A copperhead is a "pit viper".....and all pit vipers are venomous. 

Of course this one is very dead. Our Newf, Mira, is a seriously obsessed snake killer. She's killed many (which we're NOT happy about...snakes provide a valuable service in the country), but they've all been black snakes.

Yes, she's gotten bitten...many many times. Directly in the face, because Newfs "poke" things with their nose. It would bite her, she'd kill it. No problem....black snakes aren't venomous. 

Today she picked the wrong snake to poke. I'm sure she was the aggressor. Copperheads aren't aggressive. I don't know if she poked or grabbed, but it got her in the neck. She got it back. She gutted it.

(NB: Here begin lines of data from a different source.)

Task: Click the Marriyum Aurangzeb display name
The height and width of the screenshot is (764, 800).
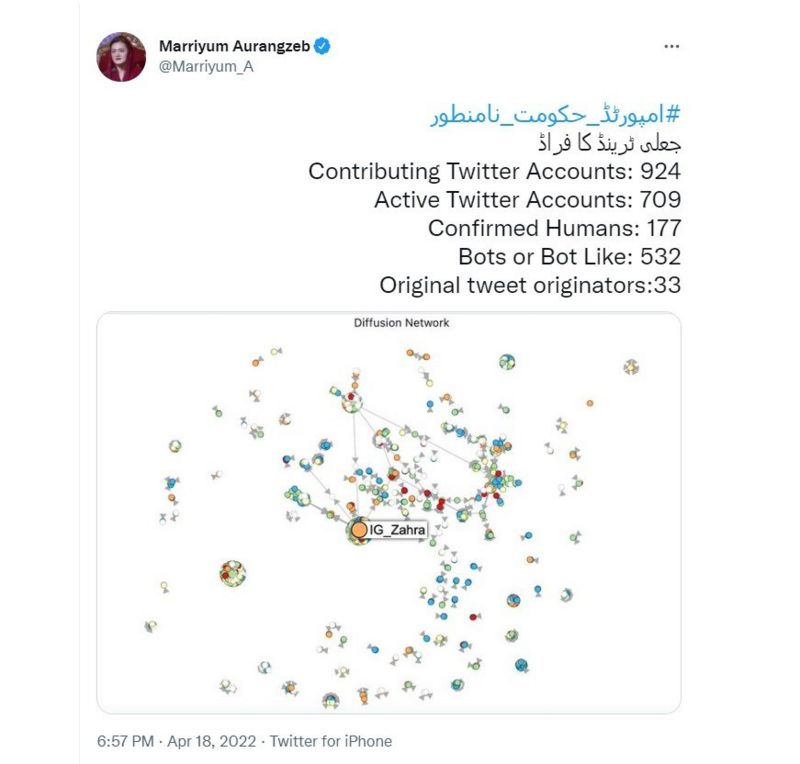Action: pyautogui.click(x=236, y=46)
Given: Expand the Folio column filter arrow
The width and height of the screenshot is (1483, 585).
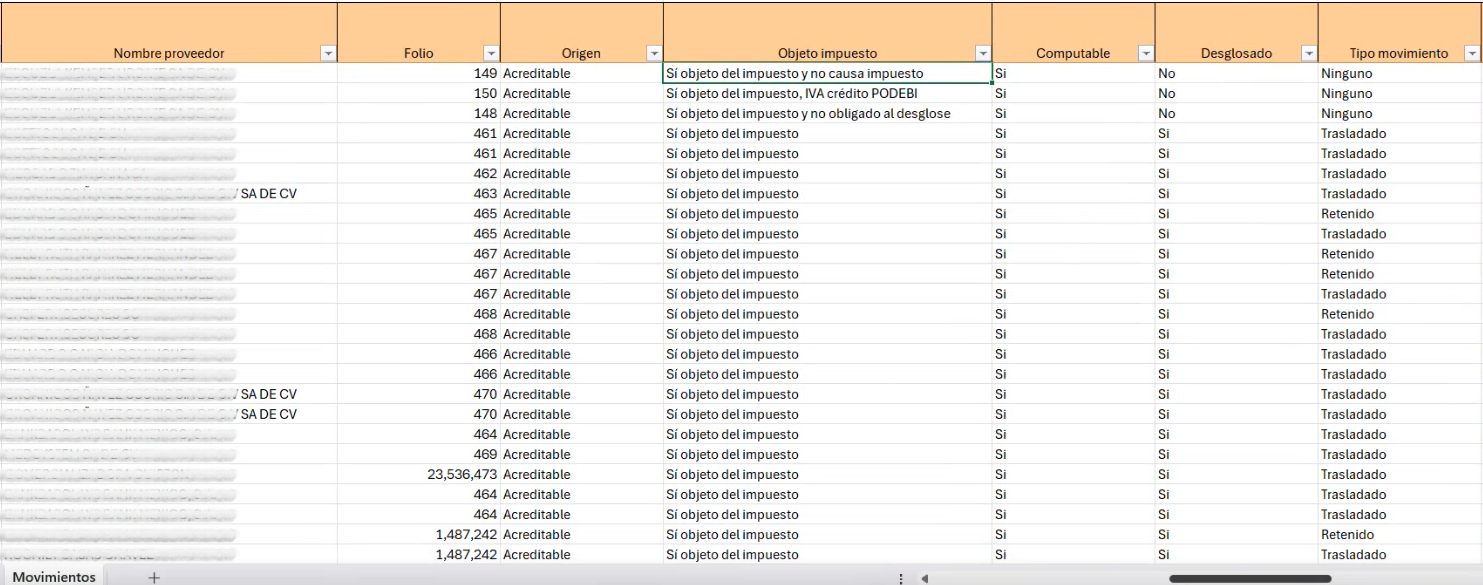Looking at the screenshot, I should (x=491, y=54).
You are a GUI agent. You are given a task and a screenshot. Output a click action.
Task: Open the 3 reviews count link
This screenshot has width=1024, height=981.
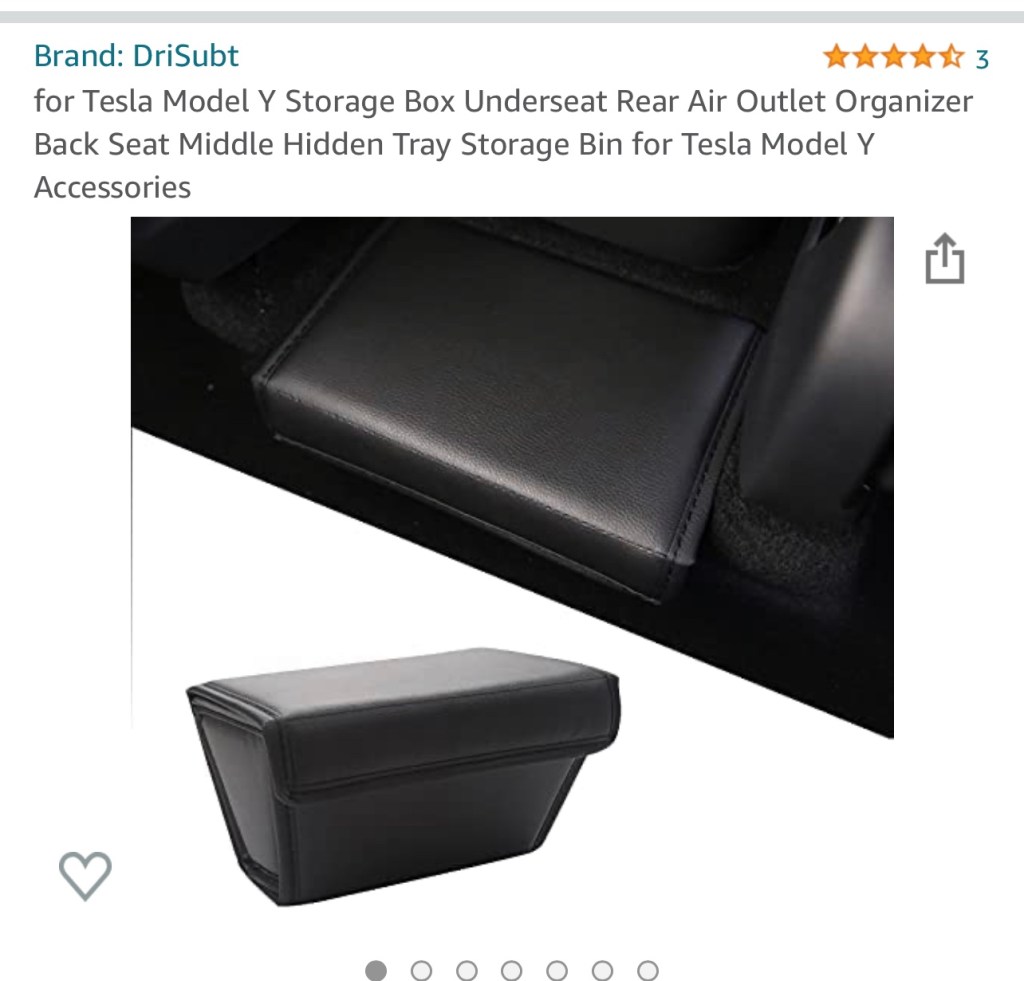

She's fine...on rimadyl for 3 days for the swelling, and amoxicillin for 10 days in case of infection. Before the meds, she really swelled up and was obviously in pain, but after the first dose....she was feeling great and had NO desire to stay in and "rest".

Within 3 hrs of being bitten, she was back fishing. :doh:






































And here's her bite, within about 10 minutes of getting her inside. It's on the right side of the neck.....and within 30 minutes her whole chest was swollen down to her legs.










So...if you ever have a dog kill one....feel around for a lump. It'll start to swell in about 5 minutes. That's how you find the bite. 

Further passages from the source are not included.